| From foo@baz Wed May 31 09:13:34 JST 2017 |
| From: Eric Dumazet <edumazet@google.com> |
| Date: Thu, 11 May 2017 15:24:41 -0700 |
| Subject: netem: fix skb_orphan_partial() |
| |
| From: Eric Dumazet <edumazet@google.com> |
| |
| |
| [ Upstream commit f6ba8d33cfbb46df569972e64dbb5bb7e929bfd9 ] |
| |
| I should have known that lowering skb->truesize was dangerous :/ |
| |
| In case packets are not leaving the host via a standard Ethernet device, |
| but looped back to local sockets, bad things can happen, as reported |
| by Michael Madsen ( https://bugzilla.kernel.org/show_bug.cgi?id=195713 ) |
| |
| So instead of tweaking skb->truesize, lets change skb->destructor |
| and keep a reference on the owner socket via its sk_refcnt. |
| |
| Fixes: f2f872f9272a ("netem: Introduce skb_orphan_partial() helper") |
| Signed-off-by: Eric Dumazet <edumazet@google.com> |
| Reported-by: Michael Madsen <mkm@nabto.com> |
| Signed-off-by: David S. Miller <davem@davemloft.net> |
| Signed-off-by: Greg Kroah-Hartman <gregkh@linuxfoundation.org> |
| --- |
| net/core/sock.c | 20 ++++++++------------ |
| 1 file changed, 8 insertions(+), 12 deletions(-) |
| |
| --- a/net/core/sock.c |
| +++ b/net/core/sock.c |
| @@ -1687,28 +1687,24 @@ EXPORT_SYMBOL(skb_set_owner_w); |
| * delay queue.

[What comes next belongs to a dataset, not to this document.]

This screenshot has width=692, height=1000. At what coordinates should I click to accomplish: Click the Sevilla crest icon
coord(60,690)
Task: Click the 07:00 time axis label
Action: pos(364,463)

We want to allow the owner socket to send more |
| * packets, as if they were already TX completed by a typical driver. |
| * But we also want to keep skb->sk set because some packet schedulers |
| - * rely on it (sch_fq for example). So we set skb->truesize to a small |
| - * amount (1) and decrease sk_wmem_alloc accordingly. |
| + * rely on it (sch_fq for example). |
| */ |
| void skb_orphan_partial(struct sk_buff *skb) |
| { |
| - /* If this skb is a TCP pure ACK or already went here, |
| - * we have nothing to do. 2 is already a very small truesize. |
| - */ |
| - if (skb->truesize <= 2) |
| + if (skb_is_tcp_pure_ack(skb)) |
| return; |
| |
| - /* TCP stack sets skb->ooo_okay based on sk_wmem_alloc, |
| - * so we do not completely orphan skb, but transfert all |
| - * accounted bytes but one, to avoid unexpected reorders. |
| - */ |
| if (skb->destructor == sock_wfree |
| #ifdef CONFIG_INET |
| || skb->destructor == tcp_wfree |
| #endif |
| ) { |
| - atomic_sub(skb->truesize - 1, &skb->sk->sk_wmem_alloc); |
| - skb->truesize = 1; |
| + struct sock *sk = skb->sk; |
| + |
| + if (atomic_inc_not_zero(&sk->sk_refcnt)) { |
| + atomic_sub(skb->truesize, &sk->sk_wmem_alloc); |
| + skb->destructor = sock_efree; |
| + } |
| } else { |
| skb_orphan(skb); |
| } |